I see the Kray twins's economic model is alive and well.

"Give us money and we won't kill you, but expect nothing in return."

NI is a protection racket. Always has been, the only difference is that they aren't pretending any more.

The NHS is finished. There's nothing worth saving in there now.

As for the 'moderate doctors who aren't like this', they have never spoken out therefore they do not exist. Shut it all and let them tout their wares on the free market.

Anonymous said...

So when are they going to stop treating those who acquired HIV, despite knowing the high-risk of their chosen sexual activity ?

When they do that, they may gain some legitimacy in restricting treatment for smokers and the obese, but not before.

james said...

I'd missed that ban. The implications (of a government choosing who 'deserves' health care and who doesn't) are bloody scary.

Frank said...

The way the NHS was and is set up, there's no legitimacy in denying anybody treatment for anything.

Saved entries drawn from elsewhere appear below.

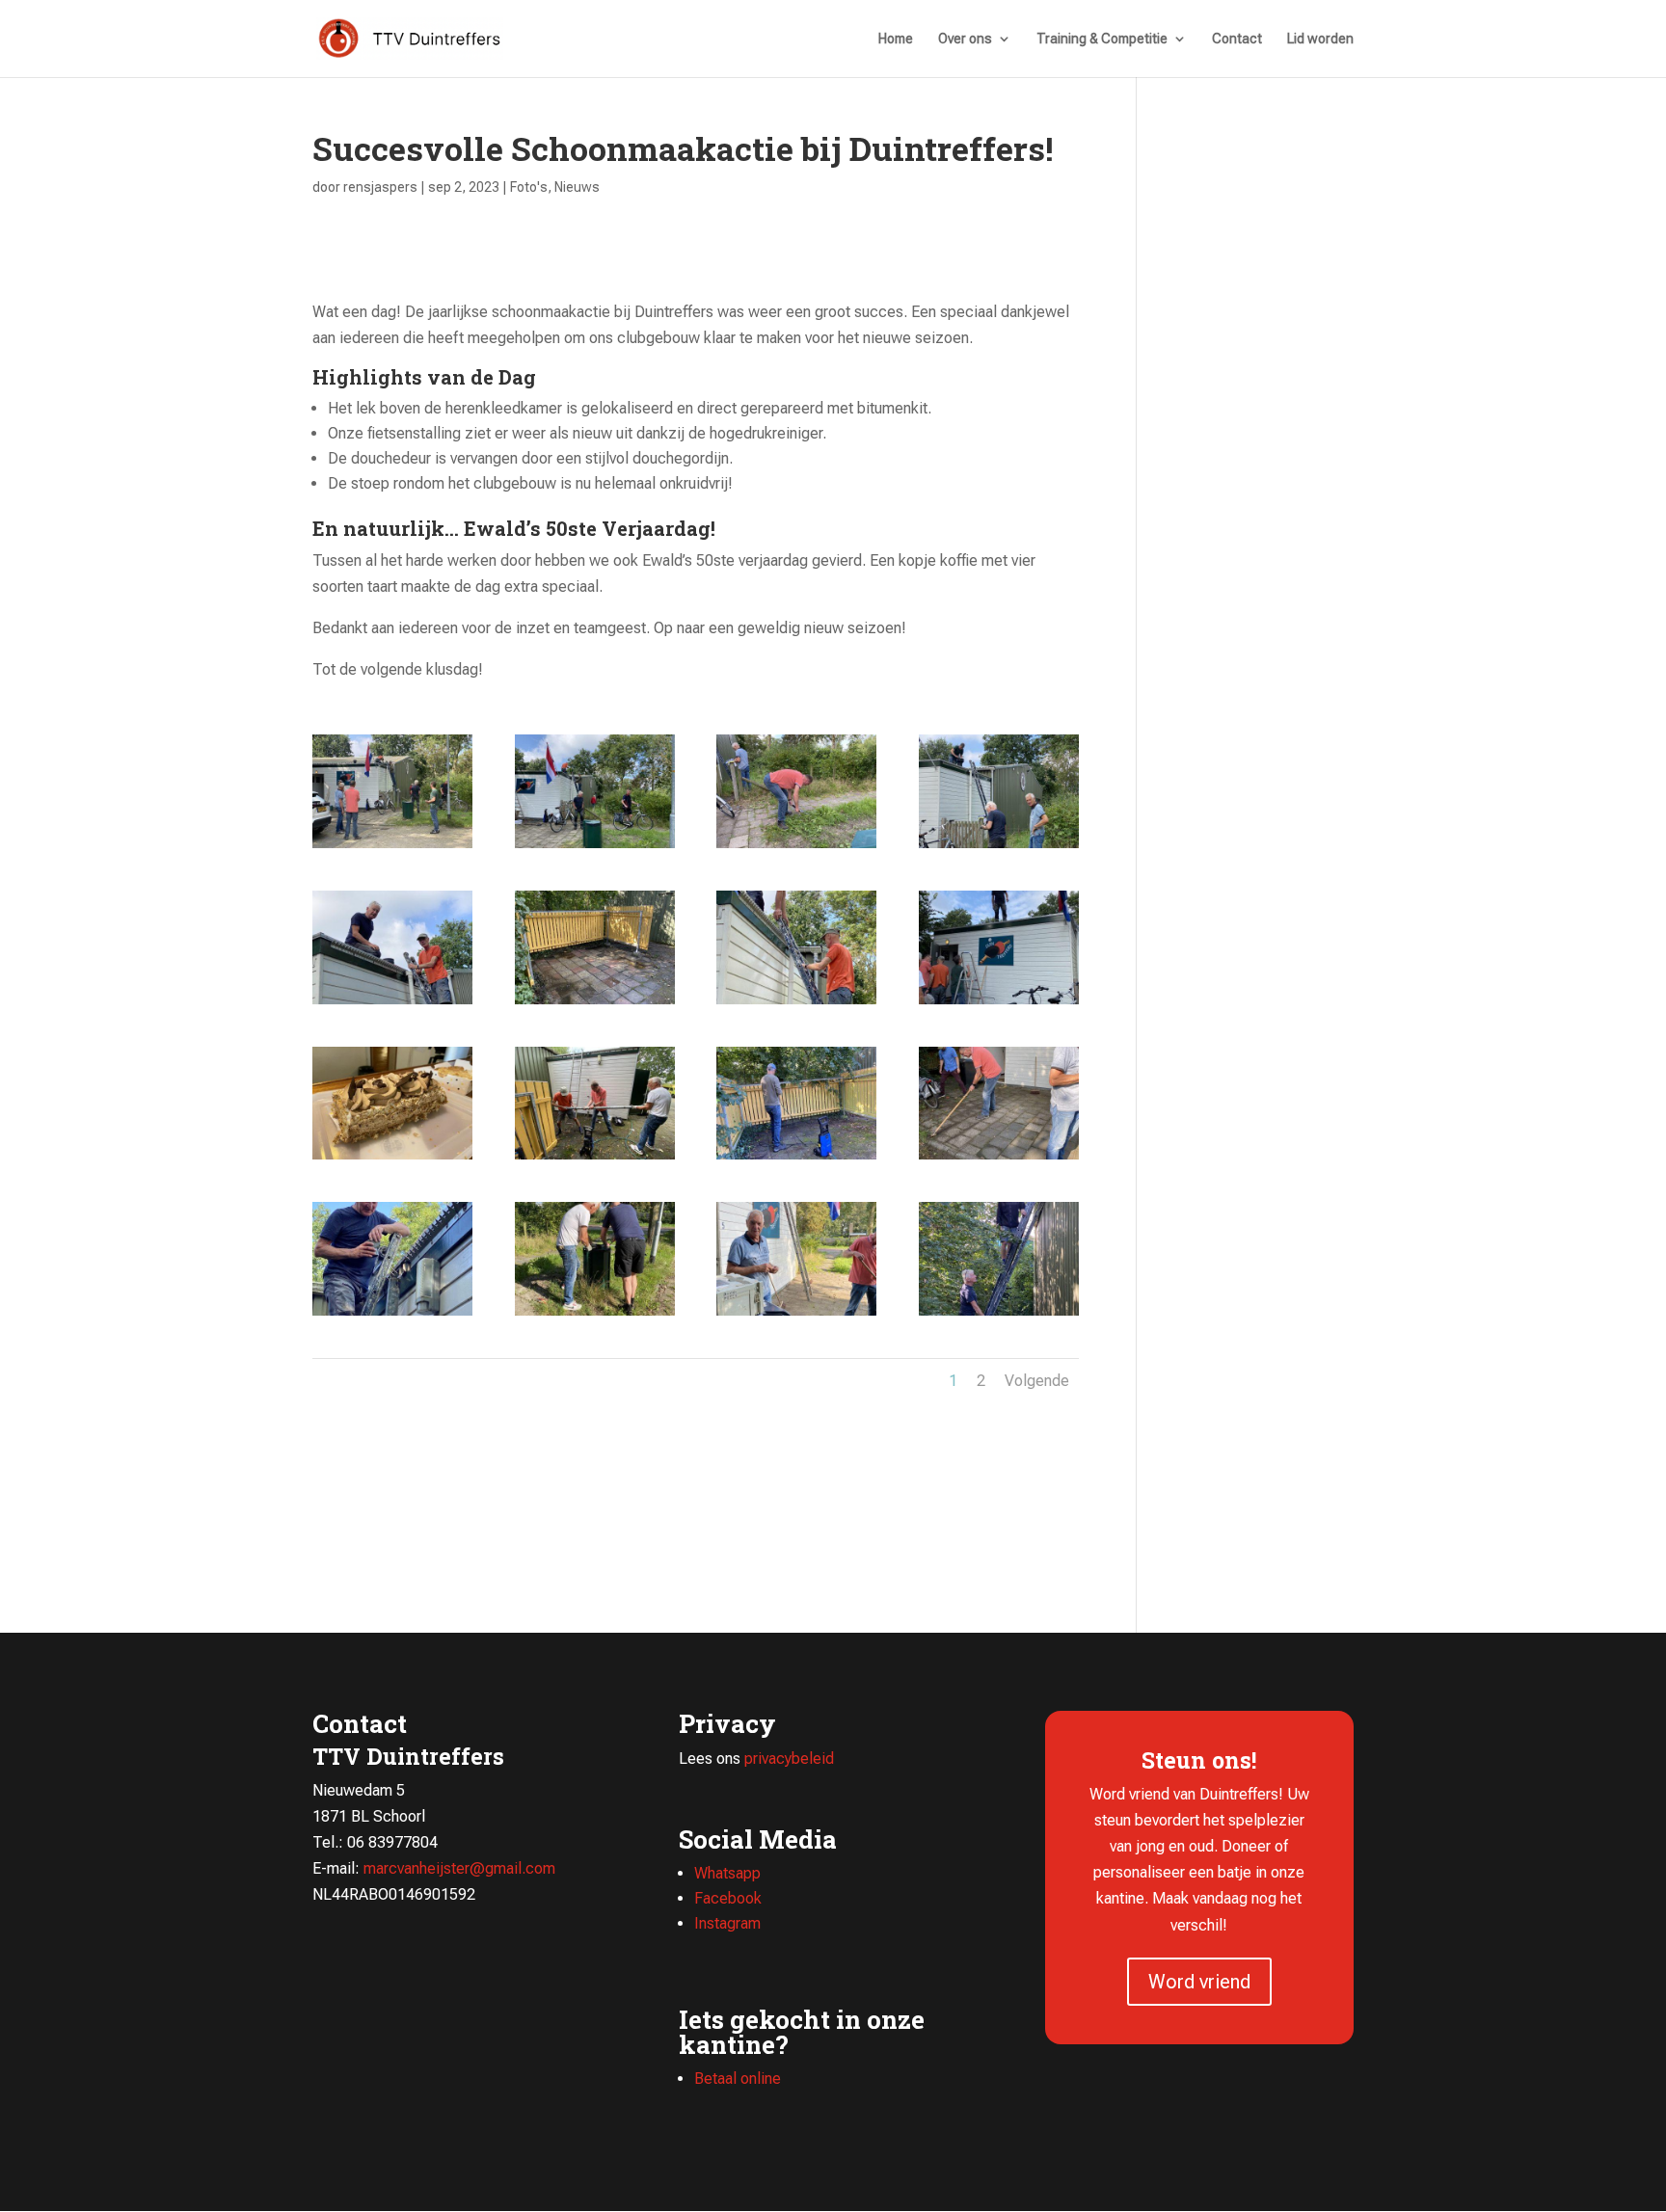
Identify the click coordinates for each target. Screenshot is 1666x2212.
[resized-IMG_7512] (796, 1004)
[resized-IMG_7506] (999, 1004)
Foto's (529, 187)
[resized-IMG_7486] (595, 1315)
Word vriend (1199, 1981)
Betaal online (737, 2078)
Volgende (1037, 1381)
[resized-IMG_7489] (392, 1315)
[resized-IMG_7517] (999, 848)
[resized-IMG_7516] (392, 1004)
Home (895, 39)
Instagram (727, 1923)
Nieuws (577, 187)
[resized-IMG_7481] (999, 1315)
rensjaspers (380, 187)
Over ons (965, 39)
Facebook (728, 1898)
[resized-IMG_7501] (595, 1159)
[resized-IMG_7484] (796, 1315)
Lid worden (1320, 39)
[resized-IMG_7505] (392, 1159)
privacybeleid (789, 1758)
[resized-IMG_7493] (796, 1159)
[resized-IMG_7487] (999, 1159)
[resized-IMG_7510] (595, 1004)
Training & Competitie (1102, 39)
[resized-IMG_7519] (796, 848)
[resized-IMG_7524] (392, 848)
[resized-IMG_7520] (595, 848)
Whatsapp (727, 1873)
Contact (1237, 39)
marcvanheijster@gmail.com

If the only way it can be afforded is by restricting treatment for any reason other than medical danger, it's finished.

nisakiman said...

I can see us reaching the point where the NHS won't be treating anybody anymore, but will exist just to sustain "preventative medicine" (as covered by Frank Davis in his blog) and all the hangers-on like ASH, Alcohol Concern et al. Oh, and the managers and their minions, of course.

Anonymous said...

NHS.
National Hoax System.

Roger Thornhill said...

Question: Did the NHS actually live its practicality?